The JobManager and TaskManagers can be started in various ways: directly on the machines as a standalone cluster, in containers, or managed by resource frameworks like YARN or Mesos. TaskManagers connect to JobManagers, announcing themselves as available, and are assigned work.

JobManager

The JobManager has a number of responsibilities related to coordinating the distributed execution of Flink Applications: it decides when to schedule the next task (or set of tasks), reacts to finished tasks or execution failures, coordinates checkpoints, and coordinates recovery on failures, among others. This process consists of three different components:

  • ResourceManager

    The ResourceManager is responsible for resource de-/allocation and provisioning in a Flink cluster — it manages task slots, which are the unit of resource scheduling in a Flink cluster (see TaskManagers). Flink implements multiple ResourceManagers for different environments and resource providers such as YARN, Mesos, Kubernetes and standalone deployments. In a standalone setup, the ResourceManager can only distribute the slots of available TaskManagers and cannot start new TaskManagers on its own.

  • Dispatcher

    The Dispatcher provides a REST interface to submit Flink applications for execution and starts a new JobMaster for each submitted job. It also runs the Flink WebUI to provide information about job executions.

  • JobMaster

    A JobMaster is responsible for managing the execution of a single JobGraph. Multiple jobs can run simultaneously in a Flink cluster, each having its own JobMaster.

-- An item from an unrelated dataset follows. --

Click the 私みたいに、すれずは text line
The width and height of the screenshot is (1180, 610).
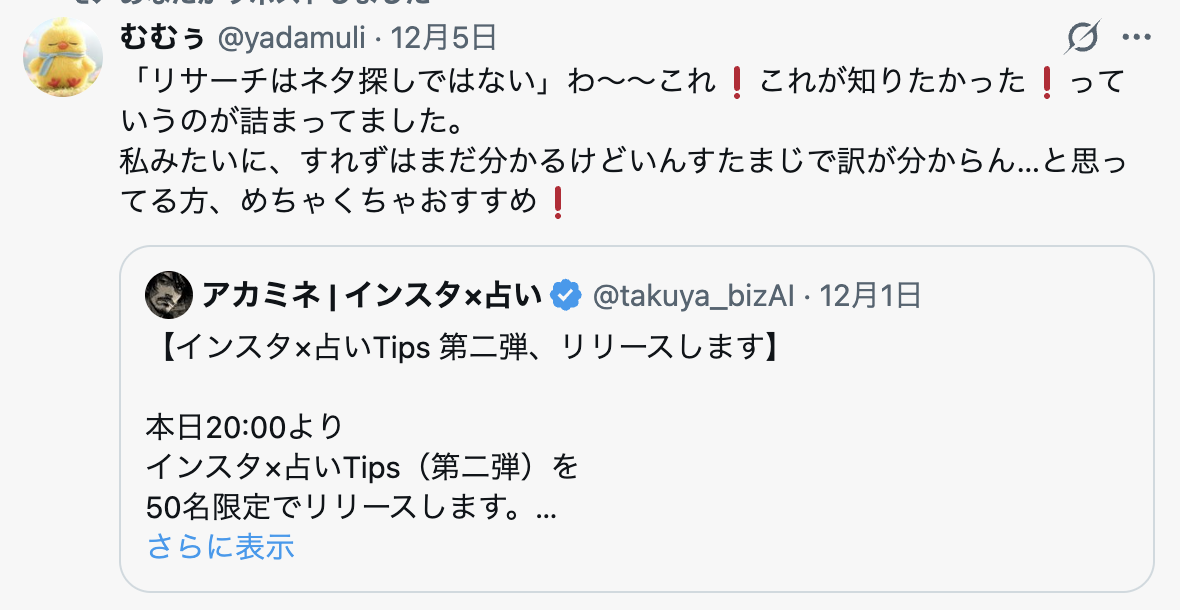click(623, 162)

There is always at least one JobManager. A high-availability setup might have multiple JobManagers, one of which is always the leader, and the others are standby (see High Availability (HA)).

TaskManagers

The TaskManagers (also called workers) execute the tasks of a dataflow, and buffer and exchange the data streams.

There must always be at least one TaskManager. The smallest unit of resource scheduling in a TaskManager is a task slot. The number of task slots in a TaskManager indicates the number of concurrent processing tasks. Note that multiple operators may execute in a task slot (see Tasks and Operator Chains).

Back to top

Tasks and Operator Chains

For distributed execution, Flink chains operator subtasks together into tasks. Each task is executed by one thread. Chaining operators together into tasks is a useful optimization: it reduces the overhead of thread-to-thread handover and buffering, and increases overall throughput while decreasing latency. The chaining behavior can be configured; see the chaining docs for details.

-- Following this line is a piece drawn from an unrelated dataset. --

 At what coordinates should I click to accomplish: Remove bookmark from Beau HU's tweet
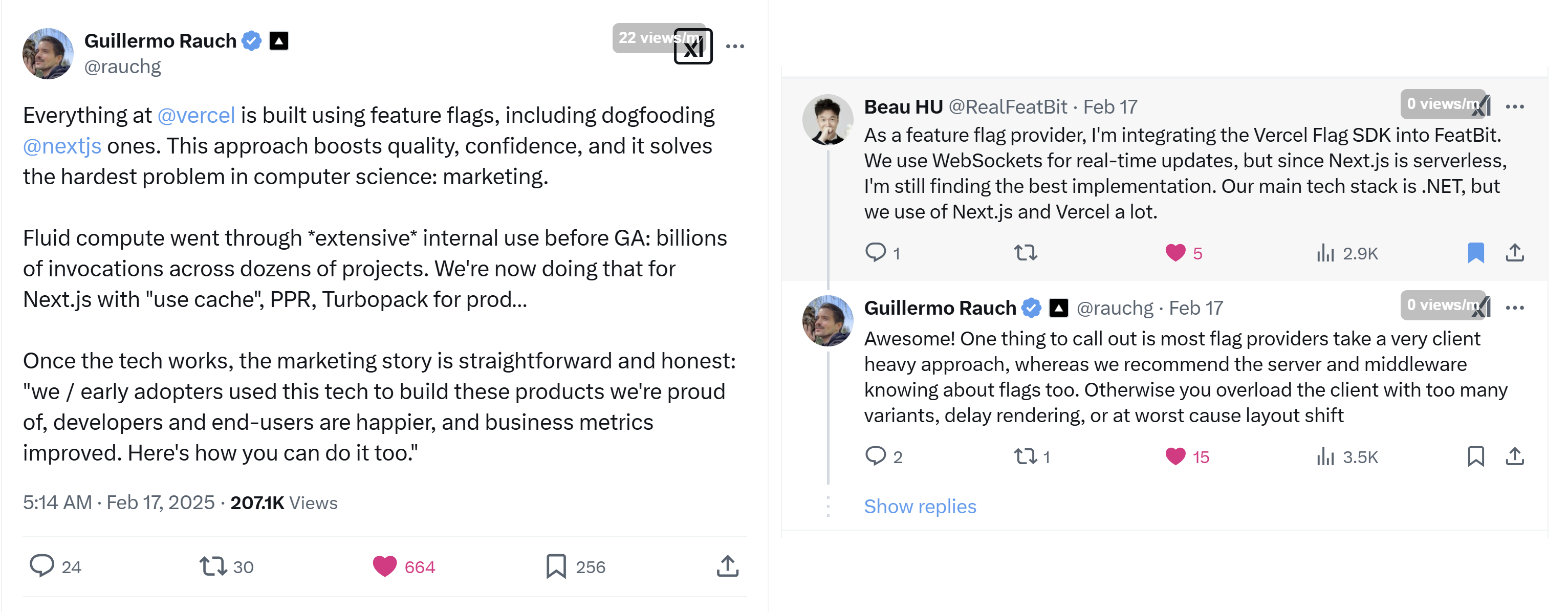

The sample dataflow in the figure below is executed with five subtasks, and hence with five parallel threads.

Operator chaining into Tasks

Back to top

Task Slots and Resources

Each worker (TaskManager) is a JVM process, and may execute one or more subtasks in separate threads. To control how many tasks a TaskManager accepts, it has so called task slots (at least one).

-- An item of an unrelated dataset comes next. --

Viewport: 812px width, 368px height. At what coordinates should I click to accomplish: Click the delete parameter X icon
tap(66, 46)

Each task slot represents a fixed subset of resources of the TaskManager. A TaskManager with three slots, for example, will dedicate 1/3 of its managed memory to each slot. Slotting the resources means that a subtask will not compete with subtasks from other jobs for managed memory, but instead has a certain amount of reserved managed memory. Note that no CPU isolation happens here; currently slots only separate the managed memory of tasks.

By adjusting the number of task slots, users can define how subtasks are isolated from each other. Having one slot per TaskManager means that each task group runs in a separate JVM (which can be started in a separate container, for example). Having multiple slots means more subtasks share the same JVM. Tasks in the same JVM share TCP connections (via multiplexing) and heartbeat messages. They may also share data sets and data structures, thus reducing the per-task overhead.

A TaskManager with Task Slots and Tasks

By default, Flink allows subtasks to share slots even if they are subtasks of different tasks, so long as they are from the same job. The result is that one slot may hold an entire pipeline of the job. Allowing this slot sharing has two main benefits:

  • A Flink cluster needs exactly as many task slots as the highest parallelism used in the job. No need to calculate how many tasks (with varying parallelism) a program contains in total.

  • It is easier to get better resource utilization. Without slot sharing, the non-intensive source/map() subtasks would block as many resources as the resource intensive window subtasks. With slot sharing, increasing the base parallelism in our example from two to six yields full utilization of the slotted resources, while making sure that the heavy subtasks are fairly distributed among the TaskManagers.

TaskManagers with shared Task Slots

A Flink Application is any user program that spawns one or multiple Flink jobs from its main() method. The execution of these jobs can happen in a local JVM (LocalEnvironment) or on a remote setup of clusters with multiple machines (RemoteEnvironment). For each program, the ExecutionEnvironment provides methods to control the job execution (e.g. setting the parallelism) and to interact with the outside world (see Anatomy of a Flink Program).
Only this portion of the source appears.